Sul piano sindacale, la procedura è entrata nella fase di confronto prevista dalla normativa, con incontri avviati presso Assolombarda. L’azienda ha escluso il ricorso ad ammortizzatori sociali o contratti di solidarietà, definendo la ristrutturazione irreversibile e strutturale. Restano invece ancora indefiniti strumenti condivisi di accompagnamento all’uscita, alimentando un clima di incertezza e tensione.
Nel comunicato RSU del 30 giugno, i rappresentanti dei lavoratori avevano già segnalato un contesto di riorganizzazioni continue, cambiamenti organizzativi e nuovi assetti interni che, pur accompagnati da buone performance aziendali, stavano producendo preoccupazione diffusa tra i dipendenti, soprattutto per l’assenza di una visione chiara sul futuro occupazionale.

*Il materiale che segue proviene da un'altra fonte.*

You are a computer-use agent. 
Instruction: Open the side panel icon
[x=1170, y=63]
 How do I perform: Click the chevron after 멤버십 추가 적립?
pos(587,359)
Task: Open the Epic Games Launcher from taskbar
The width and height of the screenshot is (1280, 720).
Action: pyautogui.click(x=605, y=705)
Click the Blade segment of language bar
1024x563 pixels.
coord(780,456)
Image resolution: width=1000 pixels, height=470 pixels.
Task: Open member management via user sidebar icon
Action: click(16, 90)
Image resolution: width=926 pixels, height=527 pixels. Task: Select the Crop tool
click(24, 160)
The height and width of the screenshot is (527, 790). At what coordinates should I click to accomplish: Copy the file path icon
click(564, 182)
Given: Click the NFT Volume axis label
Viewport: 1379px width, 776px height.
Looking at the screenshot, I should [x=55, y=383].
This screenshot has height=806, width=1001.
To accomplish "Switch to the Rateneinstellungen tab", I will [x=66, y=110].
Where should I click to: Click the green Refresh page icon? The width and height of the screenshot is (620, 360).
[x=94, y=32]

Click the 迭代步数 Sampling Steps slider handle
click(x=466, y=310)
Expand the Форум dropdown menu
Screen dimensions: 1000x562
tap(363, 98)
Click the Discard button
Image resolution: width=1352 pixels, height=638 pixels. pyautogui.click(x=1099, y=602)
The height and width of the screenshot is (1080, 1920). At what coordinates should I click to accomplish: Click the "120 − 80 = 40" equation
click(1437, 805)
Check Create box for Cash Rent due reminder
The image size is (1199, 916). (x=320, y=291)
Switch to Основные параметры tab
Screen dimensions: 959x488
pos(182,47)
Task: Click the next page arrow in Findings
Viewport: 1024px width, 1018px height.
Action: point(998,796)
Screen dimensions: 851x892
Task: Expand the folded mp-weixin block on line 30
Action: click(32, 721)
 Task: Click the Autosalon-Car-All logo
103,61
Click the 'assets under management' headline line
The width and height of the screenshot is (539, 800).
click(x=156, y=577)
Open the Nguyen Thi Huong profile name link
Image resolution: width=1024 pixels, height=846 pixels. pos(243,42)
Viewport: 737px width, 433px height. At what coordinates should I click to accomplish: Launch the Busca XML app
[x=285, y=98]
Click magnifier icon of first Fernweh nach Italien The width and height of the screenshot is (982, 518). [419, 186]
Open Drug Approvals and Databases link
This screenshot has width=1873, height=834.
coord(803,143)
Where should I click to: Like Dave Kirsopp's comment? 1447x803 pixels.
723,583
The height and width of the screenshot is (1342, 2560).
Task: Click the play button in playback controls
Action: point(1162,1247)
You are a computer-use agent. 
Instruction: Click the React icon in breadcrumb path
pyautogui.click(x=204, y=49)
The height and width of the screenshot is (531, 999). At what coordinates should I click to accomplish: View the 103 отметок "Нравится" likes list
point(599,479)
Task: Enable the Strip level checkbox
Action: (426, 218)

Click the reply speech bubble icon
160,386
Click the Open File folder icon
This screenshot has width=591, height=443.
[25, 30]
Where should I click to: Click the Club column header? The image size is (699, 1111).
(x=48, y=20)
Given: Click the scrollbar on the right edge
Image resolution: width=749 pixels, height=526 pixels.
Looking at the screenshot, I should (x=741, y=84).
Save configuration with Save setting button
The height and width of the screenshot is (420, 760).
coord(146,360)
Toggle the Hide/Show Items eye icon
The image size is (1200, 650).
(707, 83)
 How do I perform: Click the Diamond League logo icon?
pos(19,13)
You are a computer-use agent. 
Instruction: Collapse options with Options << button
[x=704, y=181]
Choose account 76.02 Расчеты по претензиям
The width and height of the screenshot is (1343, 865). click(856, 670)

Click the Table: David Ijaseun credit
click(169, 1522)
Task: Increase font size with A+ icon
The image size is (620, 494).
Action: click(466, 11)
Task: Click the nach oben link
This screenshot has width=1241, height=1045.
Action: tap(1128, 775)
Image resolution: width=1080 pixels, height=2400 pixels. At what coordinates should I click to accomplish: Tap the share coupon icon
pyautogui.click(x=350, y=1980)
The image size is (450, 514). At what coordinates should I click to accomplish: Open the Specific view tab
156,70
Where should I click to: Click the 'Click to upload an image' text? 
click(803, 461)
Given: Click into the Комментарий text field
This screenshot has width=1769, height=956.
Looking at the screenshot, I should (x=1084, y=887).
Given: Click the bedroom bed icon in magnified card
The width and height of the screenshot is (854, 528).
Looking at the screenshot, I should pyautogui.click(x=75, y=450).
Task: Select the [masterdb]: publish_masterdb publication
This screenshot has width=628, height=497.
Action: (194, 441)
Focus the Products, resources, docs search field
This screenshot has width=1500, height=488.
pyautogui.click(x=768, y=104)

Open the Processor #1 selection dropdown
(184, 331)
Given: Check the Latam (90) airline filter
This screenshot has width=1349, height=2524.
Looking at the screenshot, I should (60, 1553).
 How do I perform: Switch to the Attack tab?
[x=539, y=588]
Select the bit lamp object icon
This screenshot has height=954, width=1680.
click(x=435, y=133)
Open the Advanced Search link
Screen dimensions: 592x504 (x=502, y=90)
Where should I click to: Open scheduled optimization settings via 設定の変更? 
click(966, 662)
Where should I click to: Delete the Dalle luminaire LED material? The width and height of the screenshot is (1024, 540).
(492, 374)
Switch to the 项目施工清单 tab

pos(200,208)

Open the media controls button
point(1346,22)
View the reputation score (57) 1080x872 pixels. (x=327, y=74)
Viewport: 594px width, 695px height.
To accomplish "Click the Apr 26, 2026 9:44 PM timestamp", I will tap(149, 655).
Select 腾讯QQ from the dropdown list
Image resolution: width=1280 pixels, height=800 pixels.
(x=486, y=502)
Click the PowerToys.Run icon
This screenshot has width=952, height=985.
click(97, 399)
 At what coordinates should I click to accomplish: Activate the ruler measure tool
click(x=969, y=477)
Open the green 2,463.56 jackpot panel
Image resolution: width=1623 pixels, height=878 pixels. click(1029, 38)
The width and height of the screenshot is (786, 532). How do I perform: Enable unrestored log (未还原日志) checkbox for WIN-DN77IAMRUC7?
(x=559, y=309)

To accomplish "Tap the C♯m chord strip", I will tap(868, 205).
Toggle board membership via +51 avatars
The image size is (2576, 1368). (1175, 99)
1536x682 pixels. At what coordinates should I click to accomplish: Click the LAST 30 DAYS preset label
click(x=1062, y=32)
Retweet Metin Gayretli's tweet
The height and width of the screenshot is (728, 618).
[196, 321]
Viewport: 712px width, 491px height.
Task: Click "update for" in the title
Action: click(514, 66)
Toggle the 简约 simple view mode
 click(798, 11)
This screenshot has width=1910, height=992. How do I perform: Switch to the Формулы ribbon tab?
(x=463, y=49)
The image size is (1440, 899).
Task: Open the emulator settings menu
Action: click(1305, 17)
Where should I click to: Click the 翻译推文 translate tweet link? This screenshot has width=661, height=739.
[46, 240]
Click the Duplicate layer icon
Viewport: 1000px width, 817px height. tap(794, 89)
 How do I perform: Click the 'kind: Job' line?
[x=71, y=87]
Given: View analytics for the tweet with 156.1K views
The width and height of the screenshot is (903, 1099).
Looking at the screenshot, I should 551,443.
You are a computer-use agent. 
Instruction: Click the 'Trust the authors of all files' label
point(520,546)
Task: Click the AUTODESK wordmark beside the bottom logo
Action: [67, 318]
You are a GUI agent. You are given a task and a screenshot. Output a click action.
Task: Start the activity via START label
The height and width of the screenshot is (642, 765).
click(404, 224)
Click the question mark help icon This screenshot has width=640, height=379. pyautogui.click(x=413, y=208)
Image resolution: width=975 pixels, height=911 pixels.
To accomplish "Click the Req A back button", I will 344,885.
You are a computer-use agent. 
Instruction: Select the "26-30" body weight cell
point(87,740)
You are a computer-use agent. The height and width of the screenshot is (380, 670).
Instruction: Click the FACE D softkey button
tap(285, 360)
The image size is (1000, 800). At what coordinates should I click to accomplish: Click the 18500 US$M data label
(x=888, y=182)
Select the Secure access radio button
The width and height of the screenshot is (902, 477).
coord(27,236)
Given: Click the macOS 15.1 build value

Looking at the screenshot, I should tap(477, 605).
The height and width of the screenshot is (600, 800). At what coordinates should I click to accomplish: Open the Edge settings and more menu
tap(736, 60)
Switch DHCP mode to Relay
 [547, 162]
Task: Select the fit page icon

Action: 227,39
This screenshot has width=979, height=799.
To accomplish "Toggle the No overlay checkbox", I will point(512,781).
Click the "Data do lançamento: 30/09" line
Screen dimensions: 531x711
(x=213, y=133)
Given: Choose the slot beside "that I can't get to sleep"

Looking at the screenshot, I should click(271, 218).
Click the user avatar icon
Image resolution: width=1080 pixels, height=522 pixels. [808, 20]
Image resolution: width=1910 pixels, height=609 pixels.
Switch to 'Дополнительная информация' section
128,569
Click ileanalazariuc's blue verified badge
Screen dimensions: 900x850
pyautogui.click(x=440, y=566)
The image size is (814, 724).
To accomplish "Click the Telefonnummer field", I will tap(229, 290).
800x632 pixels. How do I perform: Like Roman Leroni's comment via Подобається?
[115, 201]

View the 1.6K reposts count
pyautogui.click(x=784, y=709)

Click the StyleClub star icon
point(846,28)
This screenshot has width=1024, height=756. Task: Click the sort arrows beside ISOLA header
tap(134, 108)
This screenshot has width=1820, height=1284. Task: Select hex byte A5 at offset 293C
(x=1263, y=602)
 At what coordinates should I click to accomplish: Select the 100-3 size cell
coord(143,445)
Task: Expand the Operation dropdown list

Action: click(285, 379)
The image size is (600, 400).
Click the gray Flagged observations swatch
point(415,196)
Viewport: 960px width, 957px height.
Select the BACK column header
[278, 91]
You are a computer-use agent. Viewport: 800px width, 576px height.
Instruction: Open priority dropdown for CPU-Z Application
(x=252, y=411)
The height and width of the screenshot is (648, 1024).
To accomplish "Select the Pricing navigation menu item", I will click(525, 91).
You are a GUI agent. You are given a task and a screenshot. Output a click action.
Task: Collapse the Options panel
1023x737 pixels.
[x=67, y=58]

Dopo 125 anni di storia, Bayer Italia si trova così al centro di una trasformazione che intreccia strategie globali, pressioni di mercato e scelte industriali. Una trasformazione che, però, non può essere letta solo attraverso i dati di fatturato o le celebrazioni, perché incide in modo diretto sulla vita di decine di lavoratori e sulla qualità di un settore – quello farmaceutico – che ha ricadute immediate sulla salute dei cittadini.
In questo intreccio tra numeri, competenze e responsabilità sociale d’impresa, i 49 licenziamenti non appaiono come un episodio isolato, ma come il segnale di un modello che solleva interrogativi profondi sul valore del lavoro, sulla tutela delle professionalità e sul rapporto tra efficienza economica e interesse collettivo.
Resta però una domanda che, al di là delle procedure e delle giustificazioni economiche, Bayer non può più eludere. Se l’operazione di riduzione dell’organico era di fatto già definita, se negli anni precedenti oltre 200 lavoratori sono stati accompagnati all’esodo e se oggi 49 famiglie si trovano a fare i conti con un futuro improvvisamente azzerato, quali saranno i prossimi passi dell’azienda?
Una domanda che pesa ancora di più perché questa riorganizzazione ha già avuto un impatto umano devastante: per molti dipendenti il Natale è arrivato con mesi di anticipo, ed è stato cancellato, insieme alla serenità economica e familiare. Bayer intende fermarsi qui o questa è solo un’ulteriore tappa di un ridimensionamento progressivo? Quali garanzie concrete possono avere oggi i lavoratori che restano, in un contesto segnato da assunzioni precarie, riorganizzazioni continue e competenze storiche che vengono disperse?
Sono interrogativi che non riguardano solo il destino occupazionale di una multinazionale, ma chiamano in causa la responsabilità sociale d’impresa, la qualità del lavoro e, in ultima analisi, il rapporto tra scelte industriali e tutela della salute pubblica.